Poissy station has its own soundtrack, as if someone's left a boombox on the tracks. Possibly John Maus. I imagine it's what would be running through my head if I had the guts for the David Lynch all-nighter at the Champo here in Paris (their logo is Jacques Tati and they give you breakfast after the 7 or so hours.)

In Poissy the town signs are sponsored by McDonalds and the scenery caters for all realms.



"What will the villa savoye sound like?" my shoulder (yawning with equipment) asked. Well, it sounded like toddlers and digital cameras. One man had the right idea and spent his entire stay in an armchair. We lounged, found nice reflections. I checked the taps (again) and Alex wouldn't believe that the kitchen was scaled smaller for women.

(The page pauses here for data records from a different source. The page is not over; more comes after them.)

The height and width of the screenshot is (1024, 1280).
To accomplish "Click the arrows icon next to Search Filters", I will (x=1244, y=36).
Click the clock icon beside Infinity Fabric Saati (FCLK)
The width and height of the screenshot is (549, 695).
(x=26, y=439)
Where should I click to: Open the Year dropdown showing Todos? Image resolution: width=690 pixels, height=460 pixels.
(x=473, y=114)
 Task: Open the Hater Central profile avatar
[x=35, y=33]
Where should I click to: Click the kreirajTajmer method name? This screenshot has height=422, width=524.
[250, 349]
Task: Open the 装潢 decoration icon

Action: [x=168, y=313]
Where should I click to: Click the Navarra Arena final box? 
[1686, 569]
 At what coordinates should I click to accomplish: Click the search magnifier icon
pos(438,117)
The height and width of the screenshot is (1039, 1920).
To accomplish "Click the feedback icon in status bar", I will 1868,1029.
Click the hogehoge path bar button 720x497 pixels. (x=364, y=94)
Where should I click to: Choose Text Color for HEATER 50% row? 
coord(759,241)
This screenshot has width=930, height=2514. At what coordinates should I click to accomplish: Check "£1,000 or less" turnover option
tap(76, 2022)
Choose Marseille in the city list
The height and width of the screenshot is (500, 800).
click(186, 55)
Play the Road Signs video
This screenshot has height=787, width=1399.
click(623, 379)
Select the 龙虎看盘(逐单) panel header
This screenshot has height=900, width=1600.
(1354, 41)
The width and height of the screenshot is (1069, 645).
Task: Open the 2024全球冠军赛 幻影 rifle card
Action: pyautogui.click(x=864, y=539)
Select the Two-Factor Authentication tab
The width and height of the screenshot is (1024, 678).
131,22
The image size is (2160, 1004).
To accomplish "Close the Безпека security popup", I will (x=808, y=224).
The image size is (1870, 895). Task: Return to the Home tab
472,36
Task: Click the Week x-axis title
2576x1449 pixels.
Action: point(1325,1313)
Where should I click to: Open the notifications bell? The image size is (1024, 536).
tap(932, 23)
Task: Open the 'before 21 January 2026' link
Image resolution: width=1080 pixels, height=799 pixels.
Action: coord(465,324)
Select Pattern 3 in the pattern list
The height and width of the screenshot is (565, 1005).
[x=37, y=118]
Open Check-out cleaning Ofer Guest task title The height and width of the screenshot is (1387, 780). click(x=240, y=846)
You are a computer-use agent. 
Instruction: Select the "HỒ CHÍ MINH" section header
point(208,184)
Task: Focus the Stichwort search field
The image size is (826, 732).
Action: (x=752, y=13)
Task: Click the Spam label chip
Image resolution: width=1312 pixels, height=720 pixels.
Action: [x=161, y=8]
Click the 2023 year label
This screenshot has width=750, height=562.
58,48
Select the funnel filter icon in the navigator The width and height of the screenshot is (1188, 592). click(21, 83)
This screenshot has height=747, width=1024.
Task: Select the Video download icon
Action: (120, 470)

Le Corbusier's meeting with Josephine Baker in 1929 apparently "unlocked his sense of Rio." Ok we're still in the mythic/exotic realm, but it's 1931 and hardly rivals Future System's "I was inspired by my boyfriend's back" at Sadler's Wells (most memorable powerpoint faux pas of 2006)



Fly off 1: Josephine Baker is the name of my local swimming pool. It floats on the seine, with windows at water level linking the inside and out.


Fly off 2: Martha Rosler's Semiotics of the Kitchen was made in one of le Corbusier's housing projects.

Fly off 3.1: You can now buy your own modernist house and also get matching china.



Fly off 3.2: A micro dwelling would make a nice home. The first external white walls I saw were in the Greek countryside, I can see these slotting together there. In fact, the extension process they propose mirrors the traditional Greek method of building. A circle to be drawn, back to le Corbusier's mediterranean adventures? (Did he mention the women though?)

No, but fly off 4: a short read on modern architecture and feminism via Charlotte Perriand a close collaborator of le Corbusier. It (scarcely) mentions the sexual division of labour before and after Simone de Beauvoir's the Second Sex. But hints at a negative bias that made me stop and trackback. Which brings me to:

fly off 5: The Simone de Beauvoir bridge opened last summer. It can be found next to the Josephine Baker piscine (!) Ace to cycle across, there is a formal comparison to be made between the two, what with those undulating planks. It also joins two of my favourite places - the Cinematheque Francaise (Frank Gehry) and the Bibliotheque Nationale de France:



One last circle: I tried recording the bridge one day as I heard gossip about wobbles which hints at some major resonance, but I think that was just a Foster spies/UK press collaboration, and any which way the traffic nearing the peripherique is overwhelming.

Endnote: Here we see the BNF and Josephine Baker piscine in an ad for the cité de l'architecture et du patrimoine extension.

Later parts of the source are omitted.